> _TASK OBJECTIVE_
Return only the lines from the one containing "Given: Open the Themes menu" to the end of the entries below, exactly as written, both ends included.

> _Collected data entries_
┄┄┄┄┄┄┄┄┄┄┄┄┄┄┄┄┄┄┄┄
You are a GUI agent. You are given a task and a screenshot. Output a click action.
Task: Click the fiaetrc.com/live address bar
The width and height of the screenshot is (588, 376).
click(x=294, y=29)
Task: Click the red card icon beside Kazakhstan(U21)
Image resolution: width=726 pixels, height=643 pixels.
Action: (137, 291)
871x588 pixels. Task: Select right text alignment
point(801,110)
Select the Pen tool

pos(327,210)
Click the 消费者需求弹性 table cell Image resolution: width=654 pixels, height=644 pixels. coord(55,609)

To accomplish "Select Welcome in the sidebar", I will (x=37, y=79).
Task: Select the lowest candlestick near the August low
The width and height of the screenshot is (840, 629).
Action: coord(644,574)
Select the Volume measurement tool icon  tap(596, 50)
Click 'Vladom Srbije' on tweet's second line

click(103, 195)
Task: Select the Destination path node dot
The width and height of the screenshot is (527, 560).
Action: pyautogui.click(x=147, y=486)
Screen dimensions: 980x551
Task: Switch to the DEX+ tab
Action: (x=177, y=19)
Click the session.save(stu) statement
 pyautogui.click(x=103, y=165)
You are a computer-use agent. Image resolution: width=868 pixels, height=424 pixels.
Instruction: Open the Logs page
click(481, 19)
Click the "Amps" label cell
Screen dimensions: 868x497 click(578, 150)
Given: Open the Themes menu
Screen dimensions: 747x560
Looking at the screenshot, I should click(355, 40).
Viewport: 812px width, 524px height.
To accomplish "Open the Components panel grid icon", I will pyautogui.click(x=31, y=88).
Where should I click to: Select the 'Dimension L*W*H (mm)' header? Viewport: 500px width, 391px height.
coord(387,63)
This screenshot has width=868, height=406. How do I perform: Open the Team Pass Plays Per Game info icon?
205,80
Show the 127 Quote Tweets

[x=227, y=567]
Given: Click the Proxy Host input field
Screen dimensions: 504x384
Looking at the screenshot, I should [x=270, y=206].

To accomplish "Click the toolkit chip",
┄┄┄┄┄┄┄┄┄┄┄┄┄┄┄┄┄┄┄┄
> _WRITTEN RESPONSE_
Given: Open the Themes menu
Screen dimensions: 747x560
Looking at the screenshot, I should click(355, 40).
Viewport: 812px width, 524px height.
To accomplish "Open the Components panel grid icon", I will pyautogui.click(x=31, y=88).
Where should I click to: Select the 'Dimension L*W*H (mm)' header? Viewport: 500px width, 391px height.
coord(387,63)
This screenshot has width=868, height=406. How do I perform: Open the Team Pass Plays Per Game info icon?
205,80
Show the 127 Quote Tweets

[x=227, y=567]
Given: Click the Proxy Host input field
Screen dimensions: 504x384
Looking at the screenshot, I should [x=270, y=206].

To accomplish "Click the toolkit chip",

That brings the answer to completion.